Die Gemeinde gibt Halt und schenkt Geborgenheit,
weil sie nicht abhängig ist von den Leistungen und dem Wohlwollen Einzelner -
auch nicht der Pfarrer*in,
sondern mit Gott im Bunde ist,
der niemals müde und matt wird.

Aber, könnte man jetzt schlau einwenden,
wenn man Kraft und Ausdauer direkt von Gott bekommen kann,
wenn der Glaube Flügel verleiht,
ist die Gemeinde doch nicht nötig!
Dann kann man es sich sparen, sonntags in den Gottesdienst zu gehen
und dort möglicherweise Leute zu treffen,
die nicht zum Freundeskreis gehören.

Die Wissenschaftler, die die Resilienz entdeckten und erforschten,
fanden heraus, dass die eigene Frömmigkeit
keinen Einfluss auf die innere Widerstandskraft hat.
Was zählt, ist nicht die Stärke des eigenen Glaubens,
sondern das Eingebundensein in eine Gemeinschaft.
Auch das leuchtet ein:
Wer gelernt hat, sich mit anderen auseinandezusetzen,
Verschiedenartigkeit und Fremdheit auszuhalten
und es zu ertragen, auch mal neben jemandem zu sitzen,
den man nicht kennt oder mag,
übt damit sozusagen für den Ernstfall.
Und stellt vielleicht überrascht fest,
dass gerade die* für mich da ist, von der* man es am wenigsten erwartet hatte.

IV. Heute sagt ihr ja zu eurer Taufe.
Ihr sagt ja zu Gottes Bund mit euch,
dessen Zeichen der Regenbogen und das Kreuz sind.
Ihr sagt auch ja zur Gemeinde, und sie sagt ja zu euch.
Ihr gehört zur Gemeinschaft der Christ*innen.
Diese Gemeinschaft ist nicht nur die Gemeinde hier in Rohr.
Es ist die landesweite, bundesweite, europaweite, weltweite Gemeinschaft der Christ*innen.
Jede Kirche ist euer Zuhause.
Jede Gemeinde ist eine Gemeinschaft, in der ihr willkommen seid.
Die bereit ist, euch zu tragen und zu unterstützen,
wenn ihr bereit seid, euch auf sie einzulassen.

In der Gemeinde begegnen wir unserem auferstandenen Herrn.
„Wo zwei oder drei in meinem Namen versammelt sind,
da bin ich mitten unter ihnen“, sagt Jesus (Matthäus 18,20).
Wo wir uns zum Gottesdienst versammeln, da ist Jesus.
Da gibt Gott „dem Müden Kraft,
und Stärke genug dem Unvermögenden“.
Da lässt er Adlerschwingen entstehen,
mit denen wir über uns hinauswachsen.

Natürlich wachsen uns nicht wirklich Flügel.

**Datensätze**
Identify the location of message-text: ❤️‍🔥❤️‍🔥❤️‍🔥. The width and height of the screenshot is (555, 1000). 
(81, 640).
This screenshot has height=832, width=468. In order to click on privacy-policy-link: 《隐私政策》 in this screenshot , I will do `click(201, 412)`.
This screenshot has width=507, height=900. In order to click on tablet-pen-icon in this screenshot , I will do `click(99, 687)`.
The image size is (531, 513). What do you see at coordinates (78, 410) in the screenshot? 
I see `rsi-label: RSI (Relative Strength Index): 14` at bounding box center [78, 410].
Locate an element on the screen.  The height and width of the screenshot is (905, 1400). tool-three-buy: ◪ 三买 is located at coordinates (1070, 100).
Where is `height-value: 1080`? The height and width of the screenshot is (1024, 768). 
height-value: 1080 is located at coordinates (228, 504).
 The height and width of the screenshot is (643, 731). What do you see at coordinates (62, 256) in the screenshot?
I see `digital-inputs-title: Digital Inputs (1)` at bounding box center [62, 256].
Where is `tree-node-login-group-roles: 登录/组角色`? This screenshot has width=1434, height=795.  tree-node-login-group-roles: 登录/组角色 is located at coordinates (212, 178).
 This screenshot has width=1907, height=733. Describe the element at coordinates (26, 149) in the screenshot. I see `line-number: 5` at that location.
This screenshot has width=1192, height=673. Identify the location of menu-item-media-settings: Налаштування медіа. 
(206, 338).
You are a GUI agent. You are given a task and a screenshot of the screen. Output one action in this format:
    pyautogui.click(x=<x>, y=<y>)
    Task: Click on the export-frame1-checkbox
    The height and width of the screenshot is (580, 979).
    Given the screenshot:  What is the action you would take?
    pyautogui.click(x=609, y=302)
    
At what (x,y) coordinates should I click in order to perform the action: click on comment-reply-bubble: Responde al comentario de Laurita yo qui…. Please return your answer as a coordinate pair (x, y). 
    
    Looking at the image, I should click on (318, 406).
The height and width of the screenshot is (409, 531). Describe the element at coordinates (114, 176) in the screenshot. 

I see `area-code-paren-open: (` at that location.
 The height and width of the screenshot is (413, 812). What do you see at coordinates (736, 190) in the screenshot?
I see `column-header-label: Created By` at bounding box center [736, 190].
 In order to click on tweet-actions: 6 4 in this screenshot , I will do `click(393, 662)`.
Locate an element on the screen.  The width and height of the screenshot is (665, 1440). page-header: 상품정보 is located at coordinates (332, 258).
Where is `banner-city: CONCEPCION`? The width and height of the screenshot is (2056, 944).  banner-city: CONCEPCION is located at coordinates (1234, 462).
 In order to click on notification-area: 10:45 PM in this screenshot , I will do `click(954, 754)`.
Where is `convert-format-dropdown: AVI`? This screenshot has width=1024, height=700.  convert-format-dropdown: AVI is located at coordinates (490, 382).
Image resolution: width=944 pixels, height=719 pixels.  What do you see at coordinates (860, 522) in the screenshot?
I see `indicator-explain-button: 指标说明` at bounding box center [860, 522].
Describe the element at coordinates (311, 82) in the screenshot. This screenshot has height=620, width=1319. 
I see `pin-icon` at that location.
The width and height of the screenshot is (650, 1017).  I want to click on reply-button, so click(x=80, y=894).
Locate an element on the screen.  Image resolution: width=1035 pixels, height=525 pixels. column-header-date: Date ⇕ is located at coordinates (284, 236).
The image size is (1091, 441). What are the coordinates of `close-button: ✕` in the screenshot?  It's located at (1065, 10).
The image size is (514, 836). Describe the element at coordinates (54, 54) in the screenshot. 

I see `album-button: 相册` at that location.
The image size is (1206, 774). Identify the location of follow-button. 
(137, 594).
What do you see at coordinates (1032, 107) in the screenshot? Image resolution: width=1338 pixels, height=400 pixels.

**Arbeitsaufträge**
1. Prüfe, ob die folgenden Aussagen mit dem Predigtauszug übereinstimmen, und antworte jeweils mit Ja oder Nein samt den entscheidenden Worten des Textes als wörtlichem Zitat:
(a) Die eigene Frömmigkeit hat keinen Einfluss auf die innere Widerstandskraft.
(b) Die Gemeinschaft der Christ*innen beschränkt sich auf die Gemeinde in Rohr.
(c) Als Zeichen von Gottes Bund werden der Regenbogen und das Kreuz genannt.
2. Schreib aus dem Predigtauszug alles von „Die bereit ist, euch“ bis hinunter zu „da ist Jesus.“ wortgetreu ab.
Grundlage für die Bearbeitung ist allein der Predigtauszug, nicht die Datensätze.

**Bearbeitete Übung**
1.
(a) Ja: „dass die eigene Frömmigkeit keinen Einfluss auf die innere Widerstandskraft hat“
(b) Nein: „Diese Gemeinschaft ist nicht nur die Gemeinde hier in Rohr.“
(c) Ja: „dessen Zeichen der Regenbogen und das Kreuz sind“

2.
Die bereit ist, euch zu tragen und zu unterstützen,
wenn ihr bereit seid, euch auf sie einzulassen.

In der Gemeinde begegnen wir unserem auferstandenen Herrn.
„Wo zwei oder drei in meinem Namen versammelt sind,
da bin ich mitten unter ihnen“, sagt Jesus (Matthäus 18,20).
Wo wir uns zum Gottesdienst versammeln, da ist Jesus.